Mining in Cumbria plays a large role in its history. Lead, copper, zinc, barite, haematite, tungsten, graphite, fluorite, and coal have all been mined at different times since as early as the 12th century. Western parts of Cumbria, and in particular the Whitehaven area, proved to contain haematite in large shallow deposits which were exploited by early miners. The first documented mining in the Cumbrian area was in Bigrigg mine roughly 15 miles south of Little Clifton in the parish of Egremont. It is believed that Romans mined this area and later on by early British and Norse settlers. In 1881 31% of the inhabitants of Little Clifton were involved in mineral extraction, the highest single occupation in the parish at that time. Force Crag mine in Keswick was the closest mine to Little Clifton which was mined for lead, zinc and barytes from 1839 to its closure in 1991. Force Crag mine is now run by the National Trust and open to the public.

== St Luke's Church ==
(OSGB36: NY 054 290 [100m precision] WGS84: 54:38.8700N 3:28.0354W)
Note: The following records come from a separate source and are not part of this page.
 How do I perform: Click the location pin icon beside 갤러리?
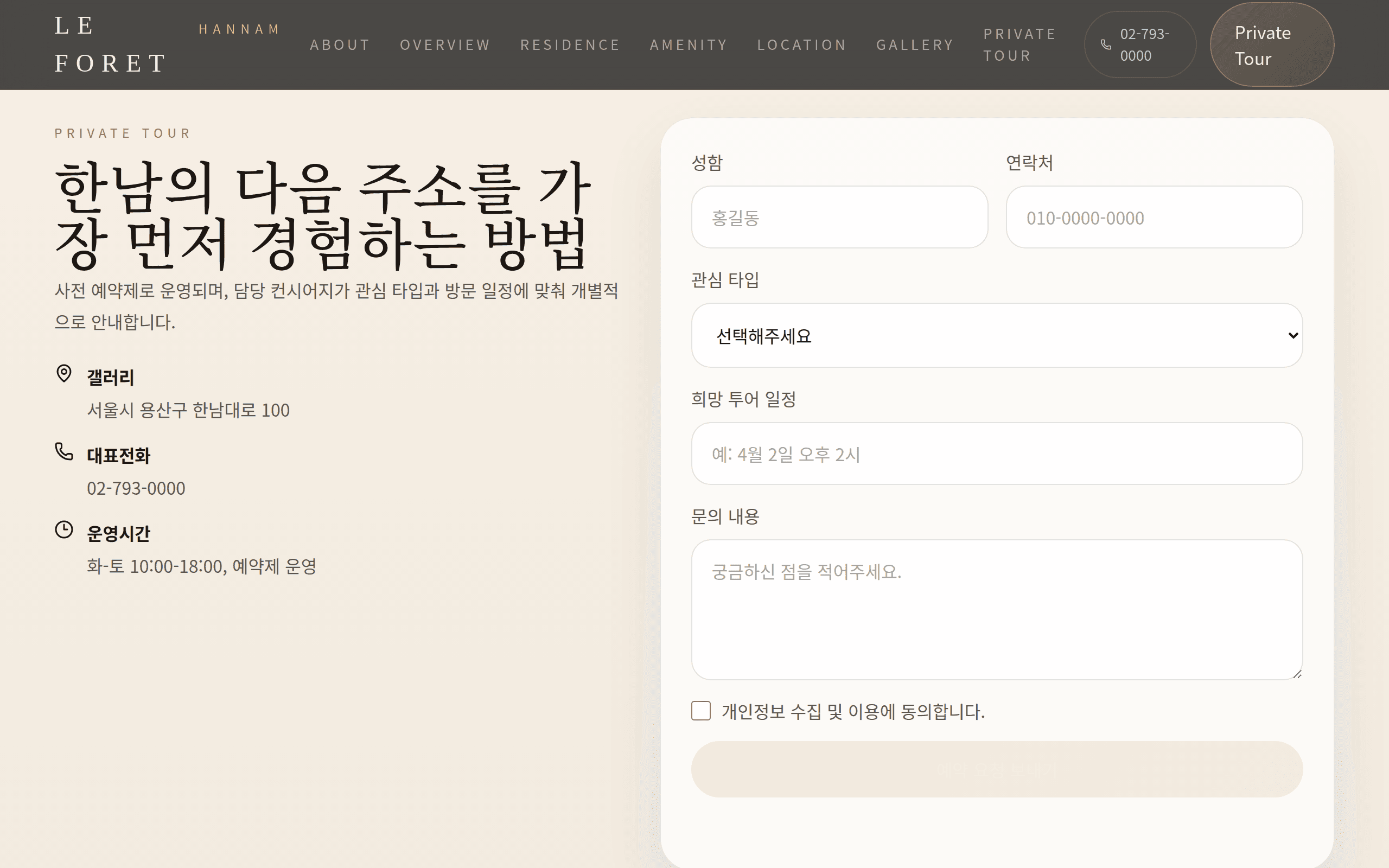[63, 374]
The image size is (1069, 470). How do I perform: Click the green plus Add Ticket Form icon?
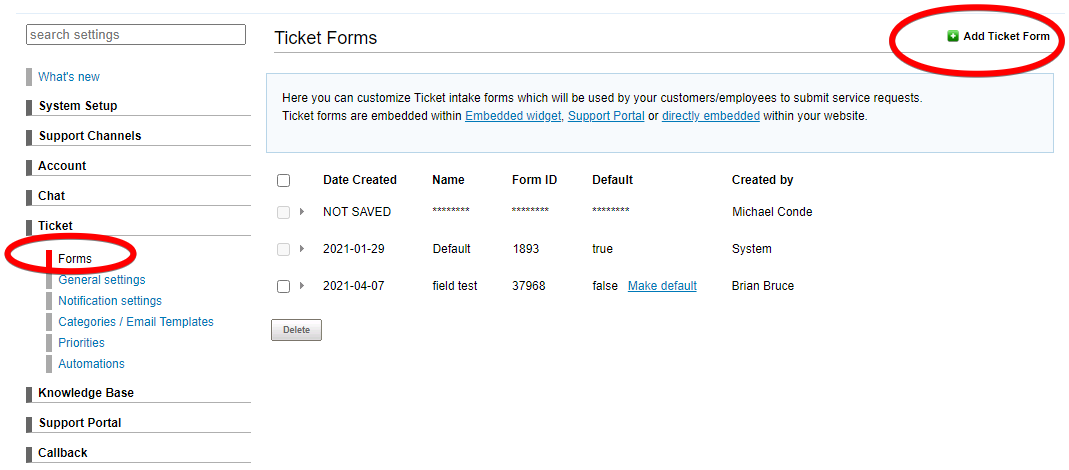pyautogui.click(x=953, y=37)
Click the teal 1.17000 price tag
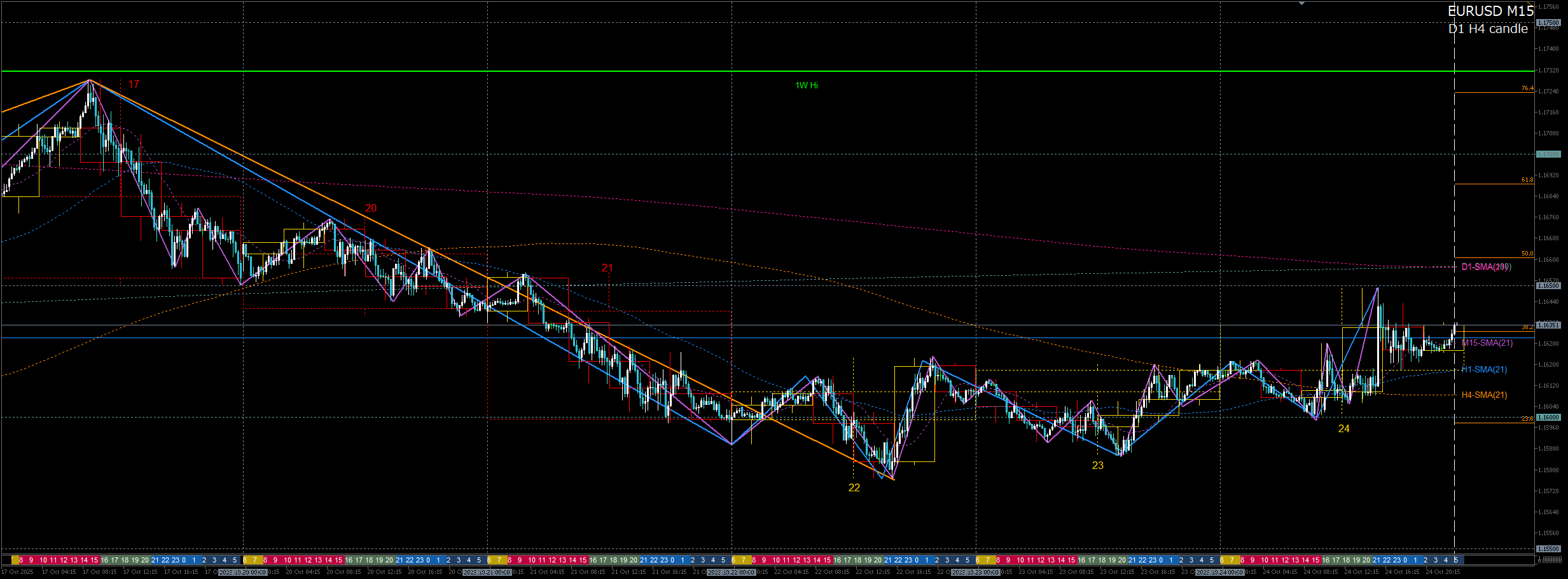The height and width of the screenshot is (579, 1568). coord(1548,154)
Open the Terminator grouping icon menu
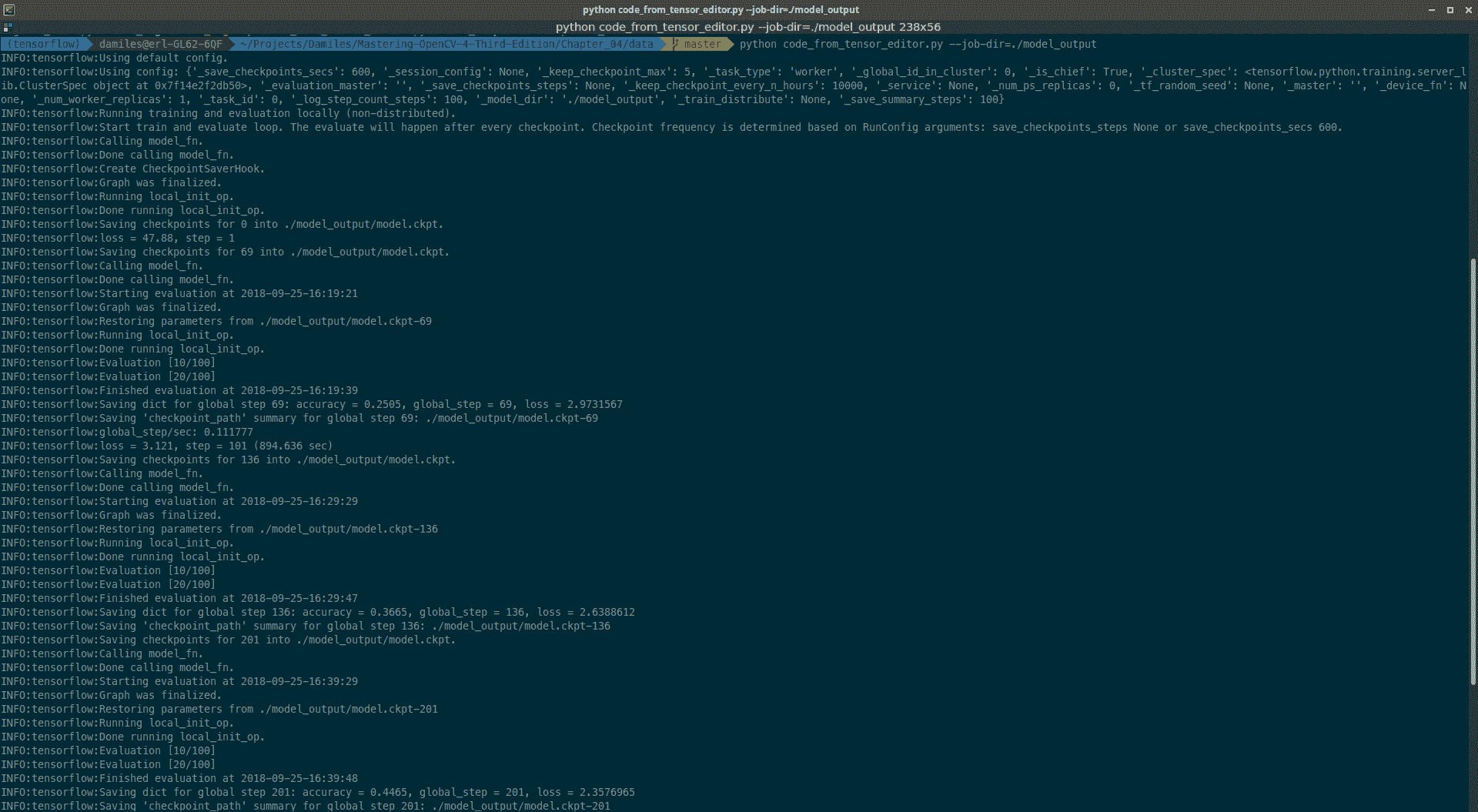1478x812 pixels. (x=8, y=27)
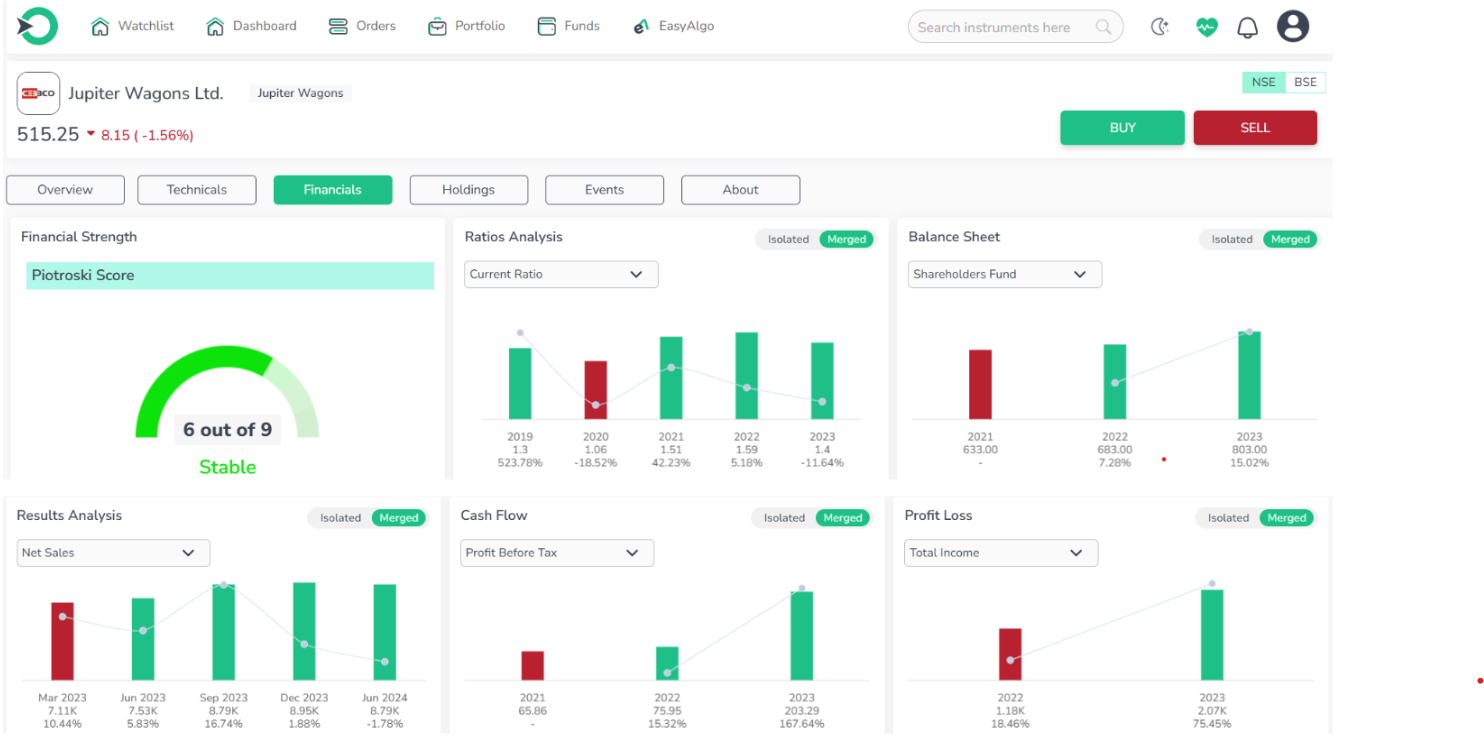Click the Orders stack icon
Image resolution: width=1484 pixels, height=739 pixels.
click(x=338, y=27)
The site of St Luke's Church dates back to Norman times and has various Norman artefacts such as a Norman archway and Norman cross shaft in the graveyard. The current church dates back to 1901 and contains some superb stained glass windows and other furnishings donated by local families. The church regularly holds concerts, events and open days.

==Punderland Farm==
Punderland farm featured on the BBC, amongst other British news mediums, due to a 'tragic mistake' which caused the unnecessary slaughter of 200 ewes, 300 lambs and a pet pig. The mishap occurred because of a grid reference error of one digit during the foot and mouth outbreak in 2001. The intended farm for destruction was in Durham 100 mi away. No more compensation was granted than the standard for loss of livestock at the time and no legal firm would go to court for what would be a costly battle.

The farm and its associated barn are the only listed building in the parish, being designated at Grade II. It is dated 1739, the farmhouse is roughcast with a green slate roof, and has two storeys and three bays, and there is a lower right-angled barn to the right.